• [What you will do]: Could you say how many lines below contain the word "name"? Give the number with no other text.

• [Exercise materials]:
_ _ _ _ _
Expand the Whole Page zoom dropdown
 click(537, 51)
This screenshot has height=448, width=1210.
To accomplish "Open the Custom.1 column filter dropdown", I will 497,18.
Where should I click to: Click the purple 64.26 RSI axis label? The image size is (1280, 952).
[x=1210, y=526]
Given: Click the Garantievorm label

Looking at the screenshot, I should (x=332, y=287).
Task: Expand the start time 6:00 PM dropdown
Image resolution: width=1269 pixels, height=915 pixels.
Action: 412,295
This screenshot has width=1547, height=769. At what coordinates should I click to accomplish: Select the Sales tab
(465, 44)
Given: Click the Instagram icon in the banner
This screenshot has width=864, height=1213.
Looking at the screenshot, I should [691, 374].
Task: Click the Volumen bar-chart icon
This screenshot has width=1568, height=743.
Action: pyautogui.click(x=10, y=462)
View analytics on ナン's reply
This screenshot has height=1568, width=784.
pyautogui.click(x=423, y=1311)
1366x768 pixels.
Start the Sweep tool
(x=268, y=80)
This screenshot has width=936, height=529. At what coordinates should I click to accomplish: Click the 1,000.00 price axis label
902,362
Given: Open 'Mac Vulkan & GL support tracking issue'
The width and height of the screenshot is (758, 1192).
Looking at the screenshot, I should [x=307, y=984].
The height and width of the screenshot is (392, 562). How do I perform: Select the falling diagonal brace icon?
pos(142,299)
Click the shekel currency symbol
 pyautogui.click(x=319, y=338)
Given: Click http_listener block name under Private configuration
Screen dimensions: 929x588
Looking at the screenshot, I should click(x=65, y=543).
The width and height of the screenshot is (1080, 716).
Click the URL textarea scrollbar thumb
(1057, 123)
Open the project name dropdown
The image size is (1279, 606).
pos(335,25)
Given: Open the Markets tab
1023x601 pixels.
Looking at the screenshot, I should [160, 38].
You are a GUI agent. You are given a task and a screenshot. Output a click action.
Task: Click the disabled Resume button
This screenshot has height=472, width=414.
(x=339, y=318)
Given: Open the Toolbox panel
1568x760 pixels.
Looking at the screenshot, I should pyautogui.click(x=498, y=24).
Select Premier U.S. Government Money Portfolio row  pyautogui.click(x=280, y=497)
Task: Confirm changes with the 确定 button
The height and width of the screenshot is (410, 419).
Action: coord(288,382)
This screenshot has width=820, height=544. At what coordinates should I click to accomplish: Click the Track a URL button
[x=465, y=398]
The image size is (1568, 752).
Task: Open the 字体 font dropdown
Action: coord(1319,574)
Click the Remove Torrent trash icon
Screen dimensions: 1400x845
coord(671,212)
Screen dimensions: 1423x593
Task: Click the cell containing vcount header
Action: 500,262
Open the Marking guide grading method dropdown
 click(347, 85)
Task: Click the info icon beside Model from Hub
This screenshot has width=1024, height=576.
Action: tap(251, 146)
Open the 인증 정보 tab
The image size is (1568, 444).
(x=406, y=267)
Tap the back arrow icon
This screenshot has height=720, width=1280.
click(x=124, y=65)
_ _ _ _ _
• [Answer space]: 2